### Input

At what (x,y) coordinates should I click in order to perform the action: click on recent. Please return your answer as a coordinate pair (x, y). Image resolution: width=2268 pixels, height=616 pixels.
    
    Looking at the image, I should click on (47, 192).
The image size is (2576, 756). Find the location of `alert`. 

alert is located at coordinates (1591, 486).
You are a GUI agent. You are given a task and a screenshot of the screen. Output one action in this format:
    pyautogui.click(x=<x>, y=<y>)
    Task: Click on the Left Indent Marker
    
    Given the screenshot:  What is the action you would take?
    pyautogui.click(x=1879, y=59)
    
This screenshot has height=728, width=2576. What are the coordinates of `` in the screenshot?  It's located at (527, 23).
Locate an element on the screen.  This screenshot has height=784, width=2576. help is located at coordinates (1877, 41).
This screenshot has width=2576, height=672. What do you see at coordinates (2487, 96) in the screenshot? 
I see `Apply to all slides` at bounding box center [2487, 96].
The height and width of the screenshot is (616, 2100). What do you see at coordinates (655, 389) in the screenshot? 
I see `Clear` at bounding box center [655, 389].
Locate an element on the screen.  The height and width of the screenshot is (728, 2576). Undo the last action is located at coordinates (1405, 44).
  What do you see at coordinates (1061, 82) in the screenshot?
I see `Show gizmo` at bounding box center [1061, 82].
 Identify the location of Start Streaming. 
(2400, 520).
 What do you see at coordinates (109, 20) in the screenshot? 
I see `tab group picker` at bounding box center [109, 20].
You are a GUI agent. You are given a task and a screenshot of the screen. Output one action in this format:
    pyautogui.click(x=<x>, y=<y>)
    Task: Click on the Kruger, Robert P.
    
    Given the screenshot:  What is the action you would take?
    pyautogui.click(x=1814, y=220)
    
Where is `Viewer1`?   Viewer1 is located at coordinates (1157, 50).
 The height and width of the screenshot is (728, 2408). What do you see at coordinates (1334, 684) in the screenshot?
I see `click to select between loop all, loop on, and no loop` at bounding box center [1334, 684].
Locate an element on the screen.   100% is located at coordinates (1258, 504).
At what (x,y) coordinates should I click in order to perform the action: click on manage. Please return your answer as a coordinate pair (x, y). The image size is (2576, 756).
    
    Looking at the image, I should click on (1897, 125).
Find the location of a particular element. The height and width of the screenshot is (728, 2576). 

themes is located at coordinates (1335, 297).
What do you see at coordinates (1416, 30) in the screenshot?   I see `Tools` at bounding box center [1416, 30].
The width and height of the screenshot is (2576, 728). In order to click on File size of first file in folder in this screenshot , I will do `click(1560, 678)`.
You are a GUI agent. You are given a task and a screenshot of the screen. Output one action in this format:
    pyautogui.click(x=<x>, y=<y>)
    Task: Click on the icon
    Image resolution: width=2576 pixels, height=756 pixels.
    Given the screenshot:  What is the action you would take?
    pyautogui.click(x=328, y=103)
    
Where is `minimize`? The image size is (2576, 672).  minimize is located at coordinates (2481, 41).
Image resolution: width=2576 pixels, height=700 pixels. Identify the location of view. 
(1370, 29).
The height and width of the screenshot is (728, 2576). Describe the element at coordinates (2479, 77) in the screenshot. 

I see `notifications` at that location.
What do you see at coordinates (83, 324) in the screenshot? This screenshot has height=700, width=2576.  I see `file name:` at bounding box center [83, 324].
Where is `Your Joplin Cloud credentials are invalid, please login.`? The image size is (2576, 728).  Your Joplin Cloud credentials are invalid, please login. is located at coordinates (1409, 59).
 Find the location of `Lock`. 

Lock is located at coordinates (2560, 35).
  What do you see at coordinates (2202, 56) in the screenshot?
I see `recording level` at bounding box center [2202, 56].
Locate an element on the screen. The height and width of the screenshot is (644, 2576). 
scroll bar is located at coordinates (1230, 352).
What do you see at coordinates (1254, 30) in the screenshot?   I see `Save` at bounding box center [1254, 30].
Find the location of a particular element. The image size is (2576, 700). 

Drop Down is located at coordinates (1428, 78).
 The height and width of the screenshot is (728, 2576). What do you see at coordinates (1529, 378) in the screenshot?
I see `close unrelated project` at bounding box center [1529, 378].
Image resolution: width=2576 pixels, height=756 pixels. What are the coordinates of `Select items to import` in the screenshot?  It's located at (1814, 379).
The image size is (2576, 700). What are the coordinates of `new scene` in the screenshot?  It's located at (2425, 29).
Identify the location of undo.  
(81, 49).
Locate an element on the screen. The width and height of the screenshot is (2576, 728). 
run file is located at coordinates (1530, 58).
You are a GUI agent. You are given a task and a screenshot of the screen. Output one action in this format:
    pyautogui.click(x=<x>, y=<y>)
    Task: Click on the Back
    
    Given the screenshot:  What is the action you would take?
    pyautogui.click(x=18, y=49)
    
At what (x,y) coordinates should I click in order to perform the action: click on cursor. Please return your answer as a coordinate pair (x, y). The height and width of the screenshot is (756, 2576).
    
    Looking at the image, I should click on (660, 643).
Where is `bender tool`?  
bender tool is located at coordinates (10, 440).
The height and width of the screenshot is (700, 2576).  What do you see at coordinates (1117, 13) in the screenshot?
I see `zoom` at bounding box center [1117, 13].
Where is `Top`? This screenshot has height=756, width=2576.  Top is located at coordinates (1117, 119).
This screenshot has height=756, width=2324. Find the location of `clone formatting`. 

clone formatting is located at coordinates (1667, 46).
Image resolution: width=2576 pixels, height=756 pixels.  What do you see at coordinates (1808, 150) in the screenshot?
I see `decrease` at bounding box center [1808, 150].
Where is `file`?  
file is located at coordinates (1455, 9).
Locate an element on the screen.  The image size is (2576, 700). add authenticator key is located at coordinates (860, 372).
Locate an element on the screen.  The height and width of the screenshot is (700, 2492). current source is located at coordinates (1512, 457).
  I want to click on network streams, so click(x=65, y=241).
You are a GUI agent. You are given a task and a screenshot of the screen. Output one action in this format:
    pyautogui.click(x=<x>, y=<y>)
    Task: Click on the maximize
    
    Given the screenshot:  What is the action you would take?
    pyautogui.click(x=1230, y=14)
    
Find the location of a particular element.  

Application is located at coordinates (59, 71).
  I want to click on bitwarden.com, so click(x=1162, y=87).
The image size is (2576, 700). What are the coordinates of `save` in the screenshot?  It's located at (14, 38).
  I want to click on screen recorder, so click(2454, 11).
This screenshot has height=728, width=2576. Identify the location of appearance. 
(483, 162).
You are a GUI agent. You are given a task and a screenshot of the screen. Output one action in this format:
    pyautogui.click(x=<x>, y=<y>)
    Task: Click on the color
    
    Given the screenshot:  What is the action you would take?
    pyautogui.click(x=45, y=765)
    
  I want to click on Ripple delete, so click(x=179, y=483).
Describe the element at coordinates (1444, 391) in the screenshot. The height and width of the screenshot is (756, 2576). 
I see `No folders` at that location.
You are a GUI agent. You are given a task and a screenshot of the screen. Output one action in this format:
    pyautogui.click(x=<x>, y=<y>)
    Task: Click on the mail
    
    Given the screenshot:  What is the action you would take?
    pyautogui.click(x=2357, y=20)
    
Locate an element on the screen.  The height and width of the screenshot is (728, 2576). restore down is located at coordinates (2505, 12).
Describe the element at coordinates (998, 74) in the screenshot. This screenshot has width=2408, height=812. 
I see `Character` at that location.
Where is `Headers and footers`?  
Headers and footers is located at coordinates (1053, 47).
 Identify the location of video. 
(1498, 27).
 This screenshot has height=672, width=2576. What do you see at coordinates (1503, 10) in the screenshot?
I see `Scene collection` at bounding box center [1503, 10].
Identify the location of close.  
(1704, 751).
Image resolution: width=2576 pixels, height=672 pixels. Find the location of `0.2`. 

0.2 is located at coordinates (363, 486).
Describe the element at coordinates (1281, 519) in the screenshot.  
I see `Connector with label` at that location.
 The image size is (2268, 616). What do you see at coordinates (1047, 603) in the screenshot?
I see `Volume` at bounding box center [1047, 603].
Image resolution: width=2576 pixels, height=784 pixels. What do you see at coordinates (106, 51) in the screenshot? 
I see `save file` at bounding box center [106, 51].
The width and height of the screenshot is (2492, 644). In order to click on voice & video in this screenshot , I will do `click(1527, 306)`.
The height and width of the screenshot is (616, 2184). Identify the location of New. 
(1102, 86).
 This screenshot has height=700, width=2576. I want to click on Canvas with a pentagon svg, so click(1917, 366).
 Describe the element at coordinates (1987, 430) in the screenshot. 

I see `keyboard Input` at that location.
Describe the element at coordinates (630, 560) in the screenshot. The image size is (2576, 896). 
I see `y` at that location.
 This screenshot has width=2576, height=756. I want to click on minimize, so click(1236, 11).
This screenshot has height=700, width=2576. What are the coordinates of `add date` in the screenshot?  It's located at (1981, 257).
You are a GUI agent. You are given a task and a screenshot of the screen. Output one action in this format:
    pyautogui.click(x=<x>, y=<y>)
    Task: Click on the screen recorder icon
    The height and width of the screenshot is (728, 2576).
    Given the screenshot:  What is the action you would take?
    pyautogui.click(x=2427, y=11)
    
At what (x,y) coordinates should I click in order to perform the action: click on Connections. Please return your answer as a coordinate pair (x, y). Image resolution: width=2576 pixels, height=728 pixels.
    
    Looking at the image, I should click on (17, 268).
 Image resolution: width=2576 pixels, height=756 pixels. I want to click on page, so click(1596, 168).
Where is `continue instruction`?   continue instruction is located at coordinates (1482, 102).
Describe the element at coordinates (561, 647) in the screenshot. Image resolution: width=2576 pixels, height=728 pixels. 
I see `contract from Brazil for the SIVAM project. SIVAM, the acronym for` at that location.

### What you should do
Swap "Connections" for "Bookmarks" in the records, starting at the line that contains "y). Image resolution: width=2576 pixels, height=728 pixels." and ending at the line that contains "coordinates (1482, 102).". Return only those lines, with nothing else changed.

### Correct result
At what (x,y) coordinates should I click in order to perform the action: click on Bookmarks. Please return your answer as a coordinate pair (x, y). Image resolution: width=2576 pixels, height=728 pixels.
    
    Looking at the image, I should click on (17, 268).
 Image resolution: width=2576 pixels, height=756 pixels. I want to click on page, so click(1596, 168).
Where is `continue instruction`?   continue instruction is located at coordinates (1482, 102).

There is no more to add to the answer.